## Required work
Look below for the line that contains "Switch Finder to column view", then copy it and each following line to the end of the records, minus any pictures.

## Data
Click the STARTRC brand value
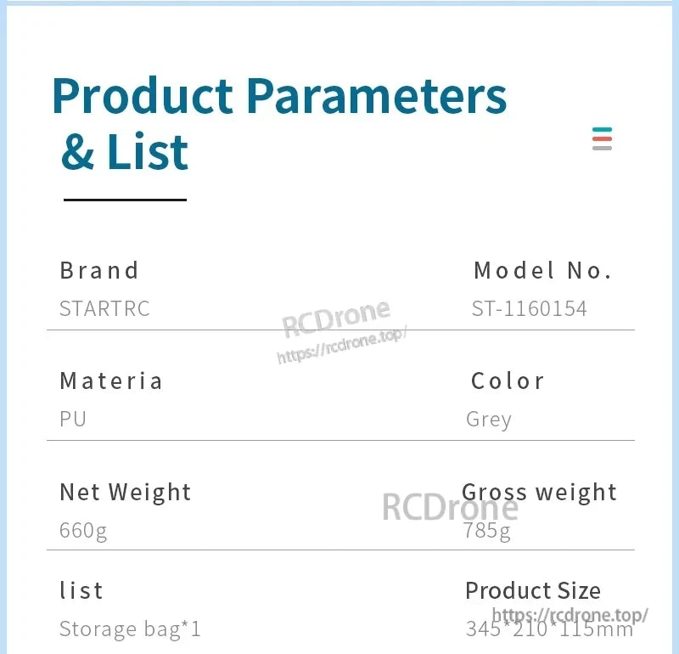The image size is (679, 654). 104,308
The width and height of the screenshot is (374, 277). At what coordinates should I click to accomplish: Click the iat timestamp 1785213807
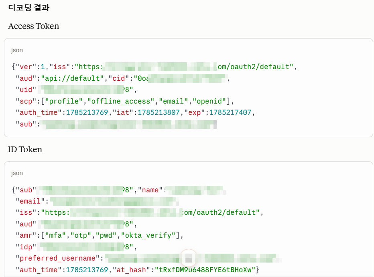click(x=159, y=112)
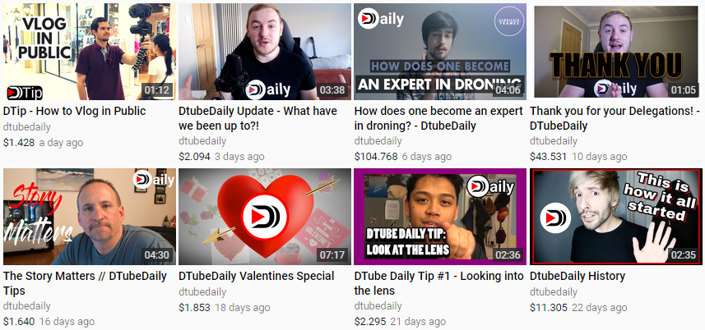Open the 'Look at the Lens' thumbnail
Viewport: 705px width, 330px height.
(440, 217)
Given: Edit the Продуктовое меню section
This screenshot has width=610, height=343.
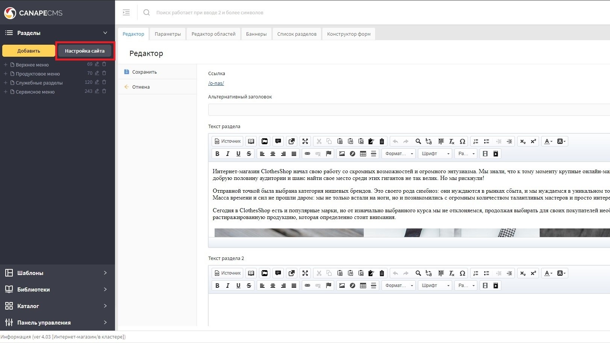Looking at the screenshot, I should [97, 73].
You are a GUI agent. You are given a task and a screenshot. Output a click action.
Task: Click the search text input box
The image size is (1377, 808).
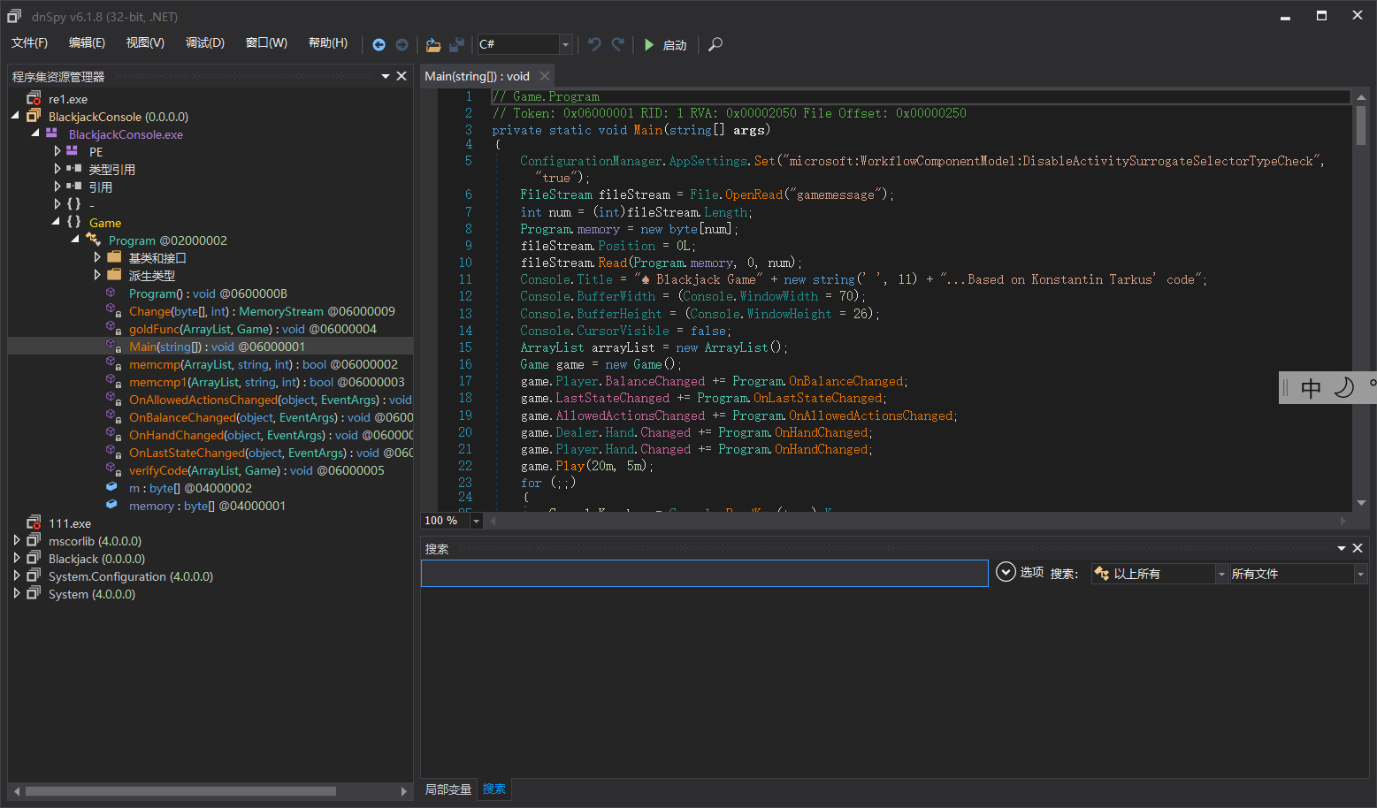point(704,573)
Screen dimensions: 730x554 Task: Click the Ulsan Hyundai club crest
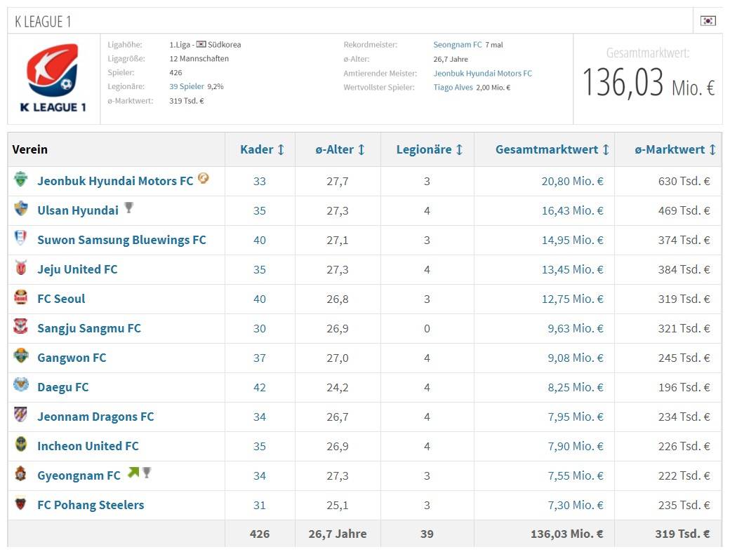point(20,210)
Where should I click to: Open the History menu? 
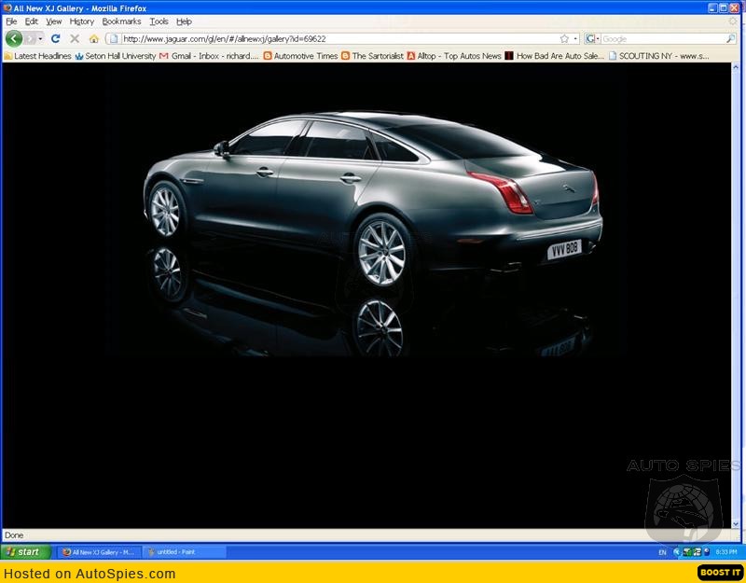[x=82, y=21]
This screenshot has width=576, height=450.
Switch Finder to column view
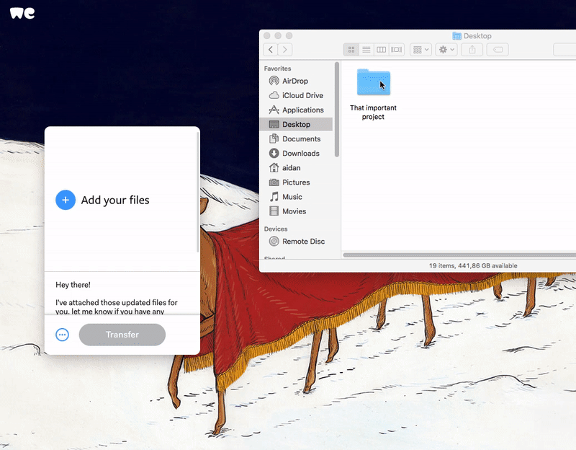pos(382,50)
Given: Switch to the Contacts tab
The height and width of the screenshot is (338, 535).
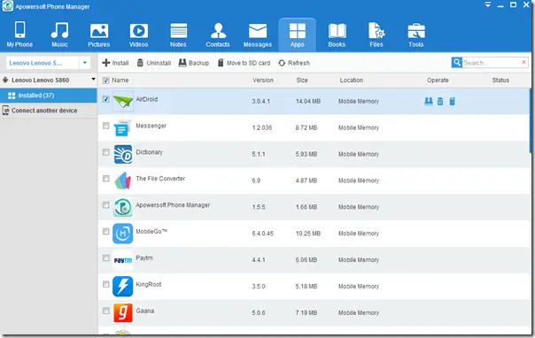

## Task output
Switch Finder to column view
pos(382,50)
Given: Switch to the Contacts tab
The height and width of the screenshot is (338, 535).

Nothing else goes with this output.